==== Records for the exercise ====
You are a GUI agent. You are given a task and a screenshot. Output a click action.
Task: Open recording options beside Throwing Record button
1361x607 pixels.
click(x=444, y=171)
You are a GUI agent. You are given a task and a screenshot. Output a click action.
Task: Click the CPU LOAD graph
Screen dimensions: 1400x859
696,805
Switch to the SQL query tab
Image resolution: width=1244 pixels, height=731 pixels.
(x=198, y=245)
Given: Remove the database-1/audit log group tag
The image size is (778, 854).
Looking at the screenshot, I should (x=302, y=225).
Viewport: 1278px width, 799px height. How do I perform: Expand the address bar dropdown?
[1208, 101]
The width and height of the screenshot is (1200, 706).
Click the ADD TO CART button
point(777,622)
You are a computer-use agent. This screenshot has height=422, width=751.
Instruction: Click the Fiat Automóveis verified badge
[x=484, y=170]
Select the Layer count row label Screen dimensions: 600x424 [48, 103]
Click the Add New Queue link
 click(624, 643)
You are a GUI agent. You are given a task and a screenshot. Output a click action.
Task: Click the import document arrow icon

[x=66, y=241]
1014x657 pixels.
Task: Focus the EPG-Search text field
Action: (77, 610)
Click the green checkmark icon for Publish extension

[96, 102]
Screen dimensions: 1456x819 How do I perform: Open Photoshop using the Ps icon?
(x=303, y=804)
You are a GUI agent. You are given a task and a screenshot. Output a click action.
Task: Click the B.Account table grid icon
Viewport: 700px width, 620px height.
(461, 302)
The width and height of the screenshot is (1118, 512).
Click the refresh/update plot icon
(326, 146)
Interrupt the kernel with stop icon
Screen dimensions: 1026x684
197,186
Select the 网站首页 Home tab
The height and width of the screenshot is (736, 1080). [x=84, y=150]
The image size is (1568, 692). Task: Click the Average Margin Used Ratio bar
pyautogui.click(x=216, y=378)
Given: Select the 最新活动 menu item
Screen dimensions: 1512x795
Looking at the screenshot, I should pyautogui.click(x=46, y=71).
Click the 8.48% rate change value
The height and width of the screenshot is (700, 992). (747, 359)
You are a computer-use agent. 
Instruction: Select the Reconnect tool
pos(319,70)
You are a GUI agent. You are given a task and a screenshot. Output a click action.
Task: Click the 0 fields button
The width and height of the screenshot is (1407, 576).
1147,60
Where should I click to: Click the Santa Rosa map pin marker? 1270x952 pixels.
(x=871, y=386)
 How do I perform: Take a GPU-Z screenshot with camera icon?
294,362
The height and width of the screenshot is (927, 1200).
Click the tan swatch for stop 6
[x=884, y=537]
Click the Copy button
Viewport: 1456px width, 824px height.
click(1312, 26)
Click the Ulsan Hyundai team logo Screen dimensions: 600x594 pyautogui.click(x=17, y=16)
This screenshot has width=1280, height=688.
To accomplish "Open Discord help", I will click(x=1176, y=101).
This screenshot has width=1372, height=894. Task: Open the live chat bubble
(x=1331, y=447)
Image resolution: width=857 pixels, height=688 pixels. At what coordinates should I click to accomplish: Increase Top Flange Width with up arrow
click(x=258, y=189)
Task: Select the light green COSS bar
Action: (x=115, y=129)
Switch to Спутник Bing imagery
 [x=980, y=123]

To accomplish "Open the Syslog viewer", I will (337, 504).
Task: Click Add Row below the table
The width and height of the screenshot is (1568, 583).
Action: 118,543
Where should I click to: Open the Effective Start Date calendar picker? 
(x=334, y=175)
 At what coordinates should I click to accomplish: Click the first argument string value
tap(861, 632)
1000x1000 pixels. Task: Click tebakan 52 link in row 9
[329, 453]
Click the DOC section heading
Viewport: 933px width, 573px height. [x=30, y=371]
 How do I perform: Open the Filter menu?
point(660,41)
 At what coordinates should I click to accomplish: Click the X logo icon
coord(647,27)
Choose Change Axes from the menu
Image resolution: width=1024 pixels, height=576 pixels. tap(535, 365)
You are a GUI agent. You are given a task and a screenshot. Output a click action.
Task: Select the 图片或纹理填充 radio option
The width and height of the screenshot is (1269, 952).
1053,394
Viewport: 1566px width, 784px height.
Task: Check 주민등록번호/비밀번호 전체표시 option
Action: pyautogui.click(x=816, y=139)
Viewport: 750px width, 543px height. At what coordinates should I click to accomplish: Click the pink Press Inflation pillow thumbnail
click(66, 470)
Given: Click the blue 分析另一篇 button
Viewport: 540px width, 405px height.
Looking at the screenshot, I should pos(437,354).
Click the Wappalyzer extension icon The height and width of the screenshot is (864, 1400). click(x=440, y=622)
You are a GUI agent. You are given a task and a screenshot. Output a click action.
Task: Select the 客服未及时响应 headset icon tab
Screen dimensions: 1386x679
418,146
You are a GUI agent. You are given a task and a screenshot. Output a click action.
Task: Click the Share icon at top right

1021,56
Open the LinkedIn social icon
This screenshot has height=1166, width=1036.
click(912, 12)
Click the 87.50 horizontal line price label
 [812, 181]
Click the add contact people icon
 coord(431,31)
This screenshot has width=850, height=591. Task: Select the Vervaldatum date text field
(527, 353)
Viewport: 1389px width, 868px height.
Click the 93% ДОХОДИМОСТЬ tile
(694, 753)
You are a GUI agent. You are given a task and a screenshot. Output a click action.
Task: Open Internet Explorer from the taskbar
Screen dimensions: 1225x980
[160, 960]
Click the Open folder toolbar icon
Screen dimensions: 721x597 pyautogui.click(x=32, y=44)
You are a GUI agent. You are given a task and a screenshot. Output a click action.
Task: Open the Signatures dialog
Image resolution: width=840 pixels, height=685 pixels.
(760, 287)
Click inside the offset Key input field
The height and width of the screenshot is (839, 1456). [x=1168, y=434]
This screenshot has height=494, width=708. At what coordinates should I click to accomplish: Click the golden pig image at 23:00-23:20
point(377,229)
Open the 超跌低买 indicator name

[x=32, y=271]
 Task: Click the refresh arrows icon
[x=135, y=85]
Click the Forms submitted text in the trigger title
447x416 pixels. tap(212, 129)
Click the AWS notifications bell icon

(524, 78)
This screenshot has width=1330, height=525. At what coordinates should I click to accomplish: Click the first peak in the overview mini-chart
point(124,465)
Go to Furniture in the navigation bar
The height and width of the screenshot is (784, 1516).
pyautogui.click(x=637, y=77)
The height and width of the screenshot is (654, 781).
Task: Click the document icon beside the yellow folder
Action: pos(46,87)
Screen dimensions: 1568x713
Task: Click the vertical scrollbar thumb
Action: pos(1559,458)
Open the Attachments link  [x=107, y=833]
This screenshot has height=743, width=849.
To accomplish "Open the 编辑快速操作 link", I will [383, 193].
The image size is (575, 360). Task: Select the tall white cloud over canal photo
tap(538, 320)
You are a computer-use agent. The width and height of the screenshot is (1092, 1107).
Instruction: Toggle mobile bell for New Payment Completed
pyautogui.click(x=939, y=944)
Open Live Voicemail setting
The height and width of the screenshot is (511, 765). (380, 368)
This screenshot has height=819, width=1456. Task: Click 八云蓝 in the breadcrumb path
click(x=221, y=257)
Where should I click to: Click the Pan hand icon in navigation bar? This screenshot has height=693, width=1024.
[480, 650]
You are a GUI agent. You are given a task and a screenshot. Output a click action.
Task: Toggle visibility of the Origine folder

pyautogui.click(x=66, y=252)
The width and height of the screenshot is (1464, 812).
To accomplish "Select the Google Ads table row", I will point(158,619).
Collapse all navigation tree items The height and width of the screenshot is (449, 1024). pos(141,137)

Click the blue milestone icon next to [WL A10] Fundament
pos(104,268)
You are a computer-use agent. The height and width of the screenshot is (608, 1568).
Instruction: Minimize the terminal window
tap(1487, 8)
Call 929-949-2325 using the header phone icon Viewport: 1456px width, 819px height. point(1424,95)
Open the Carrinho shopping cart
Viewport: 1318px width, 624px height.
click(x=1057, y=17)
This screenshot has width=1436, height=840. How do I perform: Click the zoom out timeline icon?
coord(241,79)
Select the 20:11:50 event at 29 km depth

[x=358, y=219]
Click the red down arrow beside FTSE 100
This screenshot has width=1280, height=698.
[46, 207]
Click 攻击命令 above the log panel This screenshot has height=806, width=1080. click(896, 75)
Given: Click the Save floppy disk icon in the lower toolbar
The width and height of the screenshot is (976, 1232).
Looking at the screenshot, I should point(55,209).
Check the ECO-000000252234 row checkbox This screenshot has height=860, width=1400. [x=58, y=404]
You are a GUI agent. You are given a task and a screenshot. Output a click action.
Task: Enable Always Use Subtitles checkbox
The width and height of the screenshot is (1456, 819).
====
__Exercise directions__: Return the lines from the line containing "Given: Click the Save" through the line containing "Check the ECO-000000252234", unchanged, and include both of those lines.

__Solution__:
Given: Click the Save floppy disk icon in the lower toolbar
The width and height of the screenshot is (976, 1232).
Looking at the screenshot, I should point(55,209).
Check the ECO-000000252234 row checkbox This screenshot has height=860, width=1400. [x=58, y=404]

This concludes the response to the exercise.